> PROBLEM
Repeat the lines below exactly as they appear, but leave out the images.

___ LISTED ENTRIES ___

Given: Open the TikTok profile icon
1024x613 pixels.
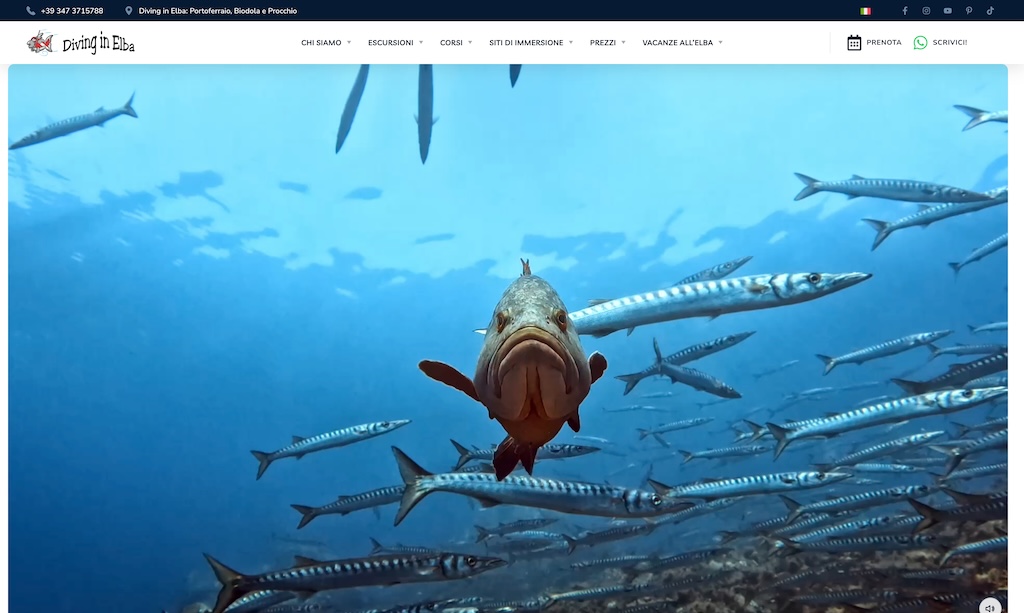Looking at the screenshot, I should pyautogui.click(x=990, y=11).
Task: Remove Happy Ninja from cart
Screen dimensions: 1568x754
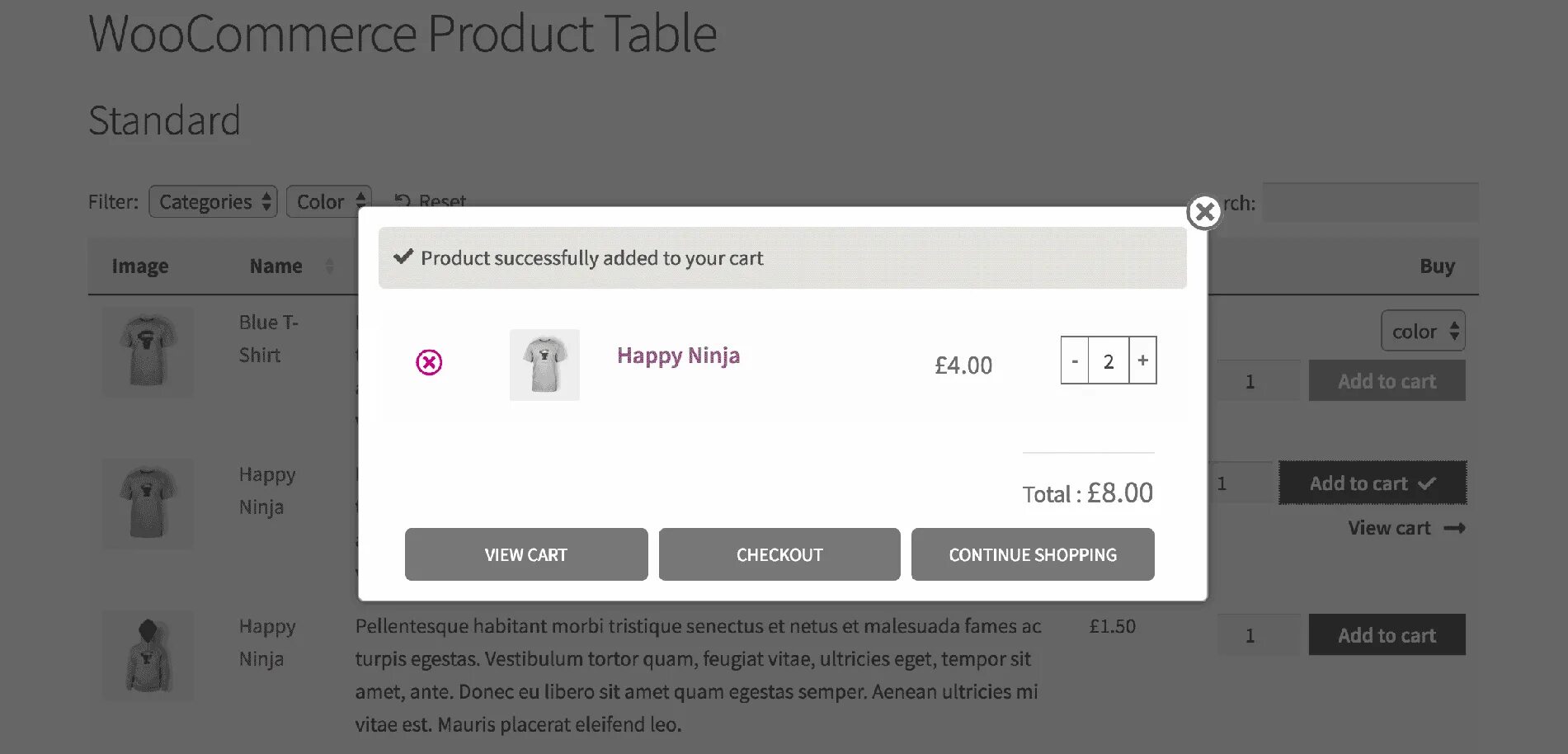Action: point(429,362)
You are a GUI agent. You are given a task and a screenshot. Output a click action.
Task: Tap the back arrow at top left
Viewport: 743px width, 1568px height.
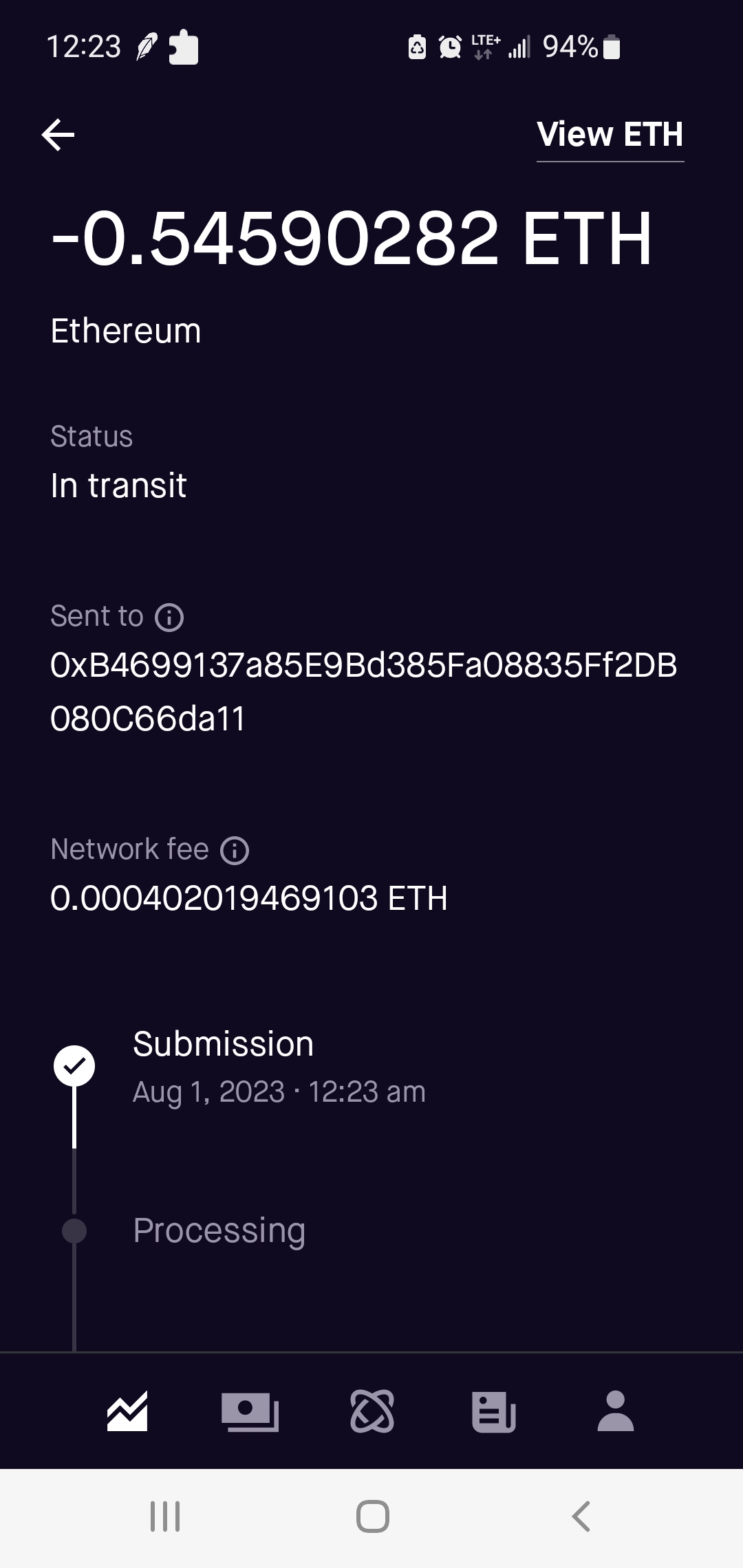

___

> EXPECTED ANSWER
Given: Open the TikTok profile icon
1024x613 pixels.
Looking at the screenshot, I should pyautogui.click(x=990, y=11).
Task: Remove Happy Ninja from cart
Screen dimensions: 1568x754
Action: point(429,362)
You are a GUI agent. You are given a task and a screenshot. Output a click action.
Task: Tap the back arrow at top left
Viewport: 743px width, 1568px height.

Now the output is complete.